Top of Study material

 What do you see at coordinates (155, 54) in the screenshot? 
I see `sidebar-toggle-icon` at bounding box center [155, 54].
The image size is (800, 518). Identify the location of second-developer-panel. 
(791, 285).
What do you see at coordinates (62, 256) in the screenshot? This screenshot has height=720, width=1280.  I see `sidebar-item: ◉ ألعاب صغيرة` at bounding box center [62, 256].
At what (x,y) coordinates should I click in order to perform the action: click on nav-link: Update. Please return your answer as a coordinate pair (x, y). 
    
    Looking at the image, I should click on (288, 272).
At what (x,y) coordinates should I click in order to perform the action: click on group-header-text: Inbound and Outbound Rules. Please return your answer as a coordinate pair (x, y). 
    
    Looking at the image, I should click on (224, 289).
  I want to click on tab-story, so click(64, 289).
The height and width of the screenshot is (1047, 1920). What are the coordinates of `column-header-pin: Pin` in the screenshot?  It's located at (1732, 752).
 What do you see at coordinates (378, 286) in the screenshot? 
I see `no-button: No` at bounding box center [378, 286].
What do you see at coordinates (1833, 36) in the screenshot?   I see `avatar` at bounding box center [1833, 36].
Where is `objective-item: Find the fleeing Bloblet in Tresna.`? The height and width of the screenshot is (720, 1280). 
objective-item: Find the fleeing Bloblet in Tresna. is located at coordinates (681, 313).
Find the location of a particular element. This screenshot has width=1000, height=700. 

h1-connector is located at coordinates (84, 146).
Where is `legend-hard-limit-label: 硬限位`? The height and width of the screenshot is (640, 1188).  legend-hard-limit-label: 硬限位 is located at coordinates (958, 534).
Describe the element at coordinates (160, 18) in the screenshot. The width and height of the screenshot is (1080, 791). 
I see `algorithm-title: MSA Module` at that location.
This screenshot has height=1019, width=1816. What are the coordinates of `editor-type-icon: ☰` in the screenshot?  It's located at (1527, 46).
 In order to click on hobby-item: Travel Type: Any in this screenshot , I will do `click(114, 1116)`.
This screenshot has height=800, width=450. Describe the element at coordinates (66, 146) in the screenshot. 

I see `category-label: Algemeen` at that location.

Bottom of Study material

What the task asks → Count how many lines in the records above contain the string "header". Reply with the number only.

Response → 2